Hackers Used Meta's AI Support Bot to Seize Instagram Accounts
panarky
52 points
18 comments
June 01, 2026
Related Discussions
Found 5 related stories in 101.2ms across 9,294 title embeddings via pgvector HNSW
- Hackers Asked Meta AI to Give Them Access to Instagram Accounts. It Worked pulisse · 22 pts · June 01, 2026 · 85% similar
- Tell HN: Meta's AI support feature allows Instagram accounts to be stolen parable · 19 pts · May 31, 2026 · 75% similar
- Meta is having trouble with rogue AI agents toomuchtodo · 15 pts · March 19, 2026 · 66% similar
- A rogue AI led to a serious security incident at Meta mikece · 144 pts · March 19, 2026 · 65% similar
- The newest Instagram “exploit” is the goofiest I've seen ssiddharth · 1542 pts · June 01, 2026 · 59% similar
Discussion Highlights (10 comments)
pseudosavant
This simultaneously seems like: 1) such an obvious attack vector that it is extreme negligence to not have had planned for appropriate security protections against this, and 2) the most obvious outcome for Meta to be this security lax and stupid. If it doesn't hurt their ad sales, it doesn't matter to Meta.
jeffbee
Instagram auth flow is still hosed as I write this.

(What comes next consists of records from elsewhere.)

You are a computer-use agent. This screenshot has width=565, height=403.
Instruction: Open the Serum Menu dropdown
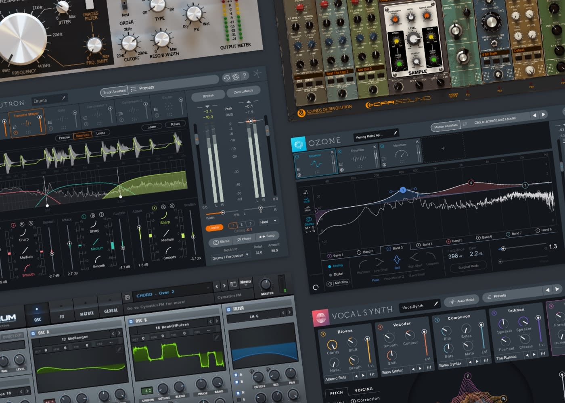click(245, 282)
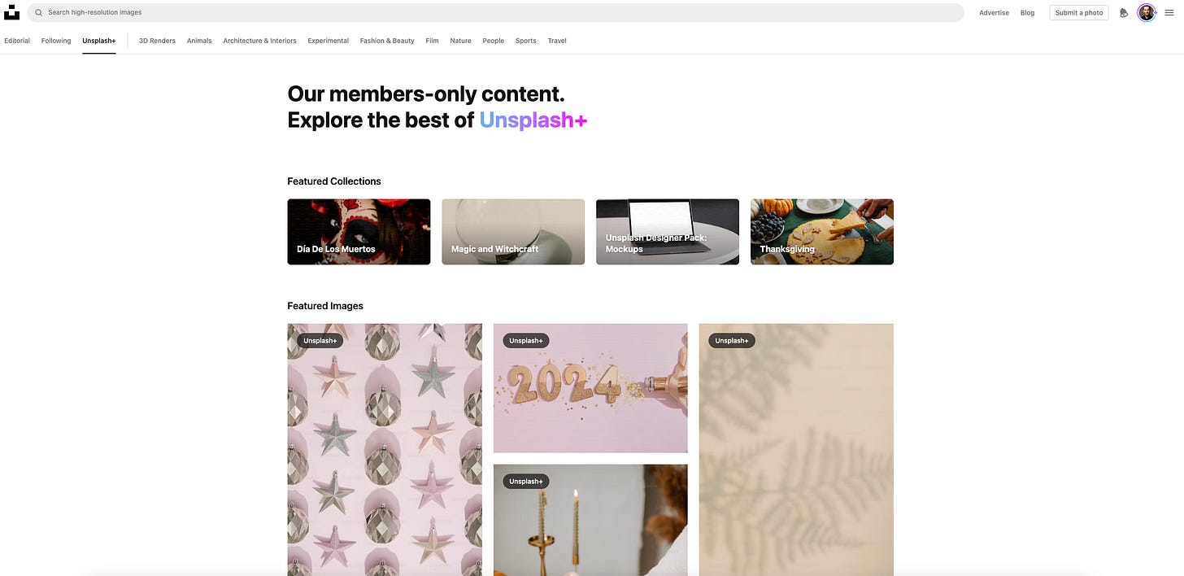
Task: Click the Unsplash logo home icon
Action: 11,12
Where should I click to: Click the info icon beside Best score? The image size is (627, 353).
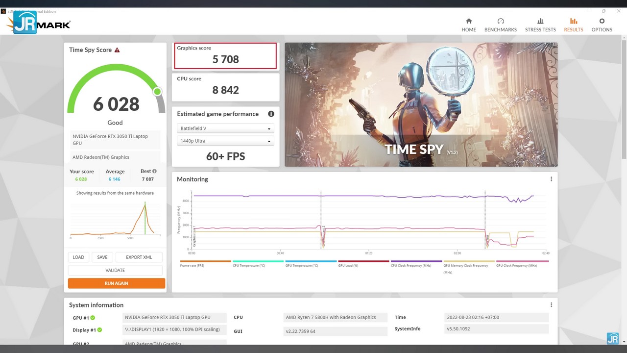coord(154,171)
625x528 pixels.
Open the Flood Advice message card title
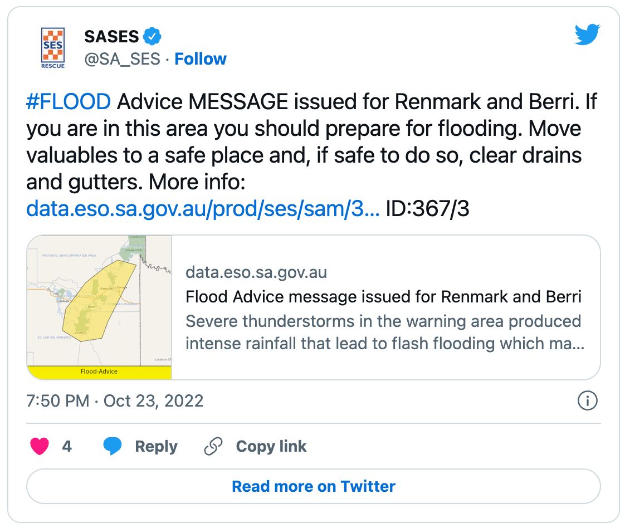(x=383, y=296)
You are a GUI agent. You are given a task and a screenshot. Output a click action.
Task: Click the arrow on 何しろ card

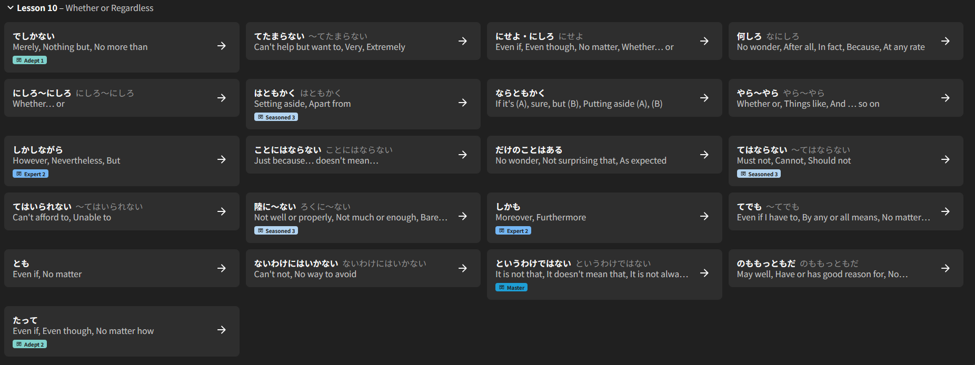click(x=946, y=41)
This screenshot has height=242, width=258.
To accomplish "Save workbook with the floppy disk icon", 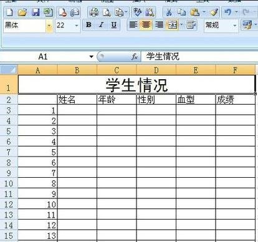I will pos(36,12).
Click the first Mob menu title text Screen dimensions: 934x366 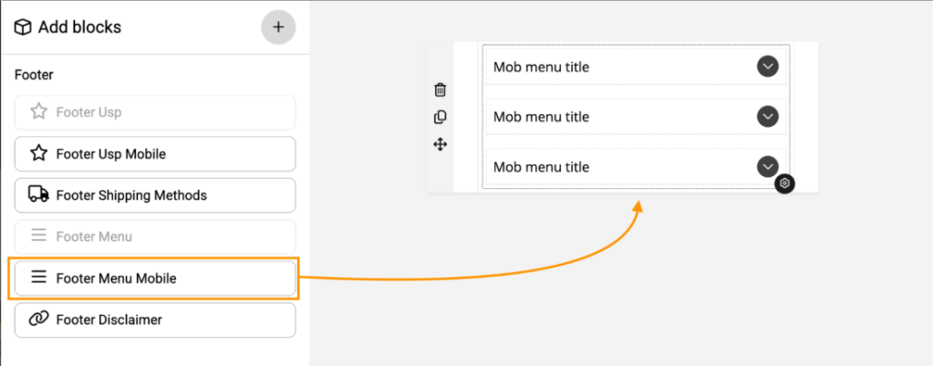pos(541,67)
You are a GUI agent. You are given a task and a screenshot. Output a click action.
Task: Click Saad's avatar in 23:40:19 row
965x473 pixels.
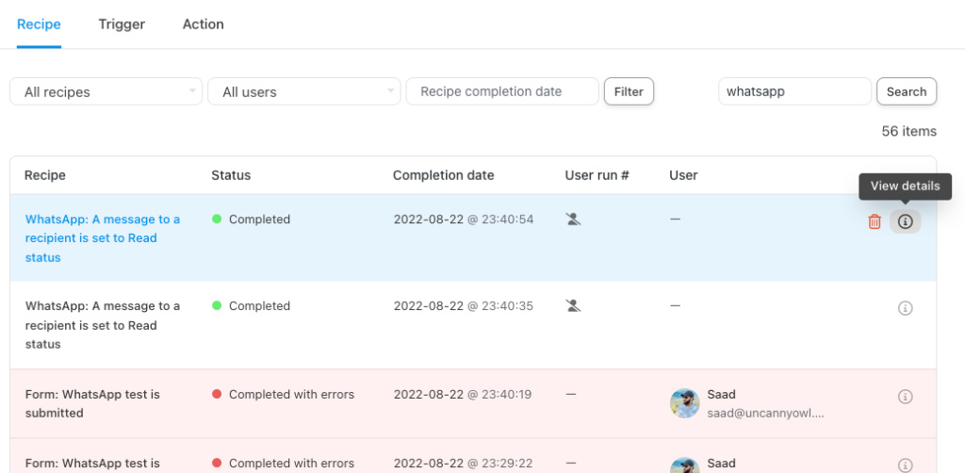(x=685, y=403)
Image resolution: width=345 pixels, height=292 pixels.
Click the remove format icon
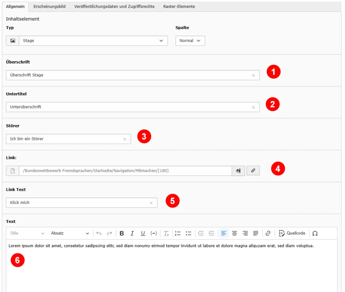point(166,233)
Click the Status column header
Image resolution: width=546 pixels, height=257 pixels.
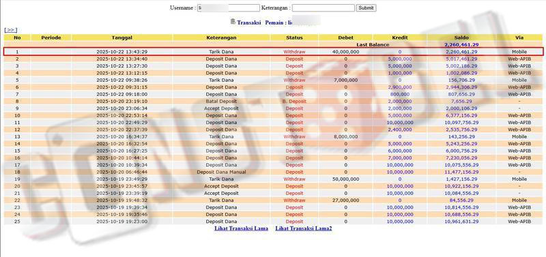point(294,37)
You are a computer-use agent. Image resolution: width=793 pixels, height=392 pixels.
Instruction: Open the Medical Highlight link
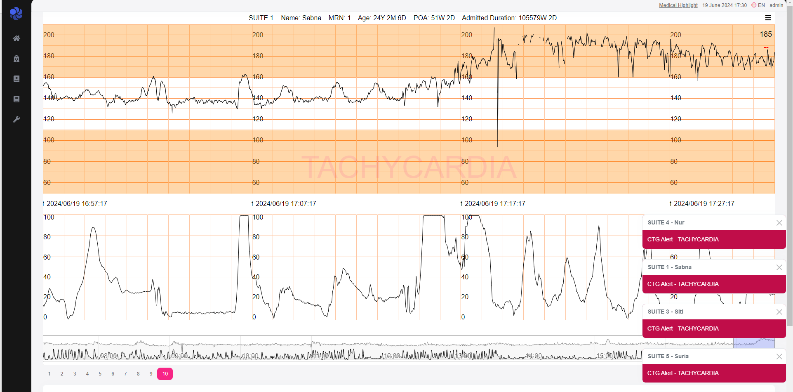tap(678, 5)
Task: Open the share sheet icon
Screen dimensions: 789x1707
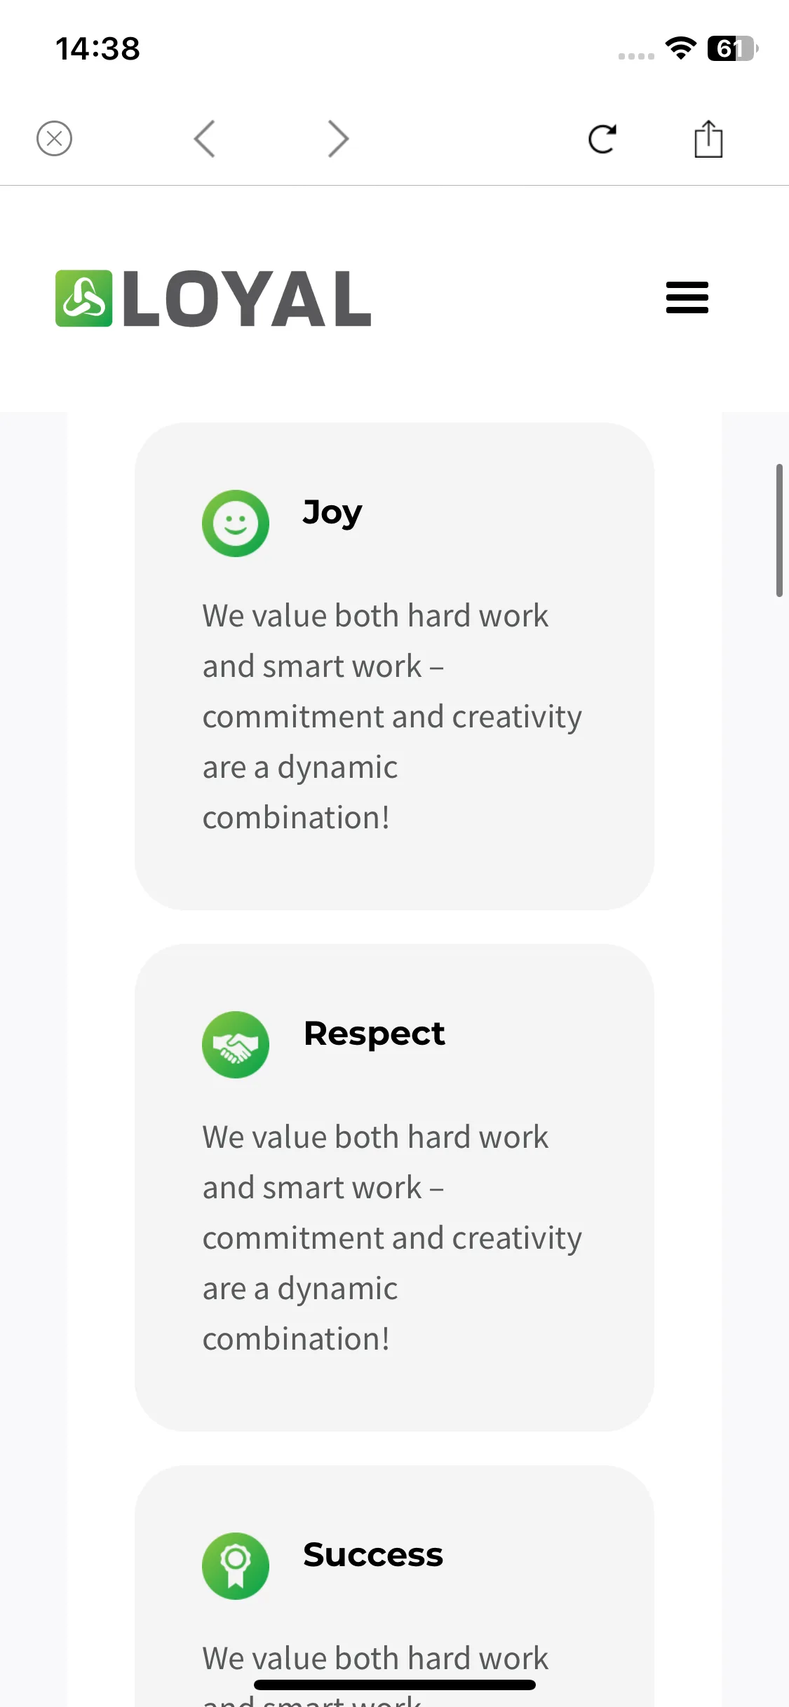Action: click(x=708, y=139)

If I try to sign on via web to my account, which was "recovered" yesterday at least 8 times by me and by hackers, I get the most obnoxious recaptcha treatment I've ever seen with 4-6 different pages of "click the motorcycle" where all 16 squares contain motorcycles, and after I deal with that for several minutes it still just hangs on "we will now redirect you".
crooked-v
"Hackers"? No. There's no hacking involved. It's literally just politely asking the bot to send you the login link.
metadat
Already on the front page: The newest Instagram “exploit” is the goofiest I've seen https://news.ycombinator.com/item?id=48359102 - 180 comments
aspectop
It might be Zuck who was just exploring his own platforms to see if they all can be destroyed like Metaverse or not
MacNCheese23
old news https://news.ycombinator.com/item?id=48359102
341akhg
Have you seen Meta or Instagram AI code? It is horrible. No one understands the whole PyTorch any more. This is probably a vibe coded feature by someone who had to meet his minimum token quotas. Or some genius who implemented a "sandbox" and thought that this time, this sandbox will work unlike all other sandboxes in history. Instagram is of course even worse, since even the Python core developers there use all sorts of hacks. It is not clear if Python is involved in the login system though, but the culture is awful.
c3droid
I'm still extremely surprised something has not overtaken Instagram in popularity and somehow Meta is still thriving. Shit is nuts.
Catloafdev
Did the security engineers leave the building?
tcdent
Everyone's gonna frame this as "AI is dumb". And, yes, the current tech is pretty dumb. But this is a blatant misapplication of the technology in an obviously sensitive use case with an implementation that's so exploitable the people driving it have certainly never heard the term "jailbreak" once in their lives. Reminds me of a consulting call that I had with a very large internet provider about their new agentic chat support system. "We're going to start with the request routing layer and move that to AI agents, and then work though the individual services." I thought it was a wild architectural decision that they would choose to roll every single action that the system handled through an experimental layer. My advice was to start with a safe, repeatable process to validate the effectiveness in the wild, and then expand in the same manner, bringing edges in as they had "solved" the individual implementations. So, while this is almost the exact opposite of that, choosing a high-value target with real repercussions as their leaf implementation still baffles me. Step zero of any AI integration plan should be prioritization. Companies are routinely failing at this very simple, not-even-technical aspect.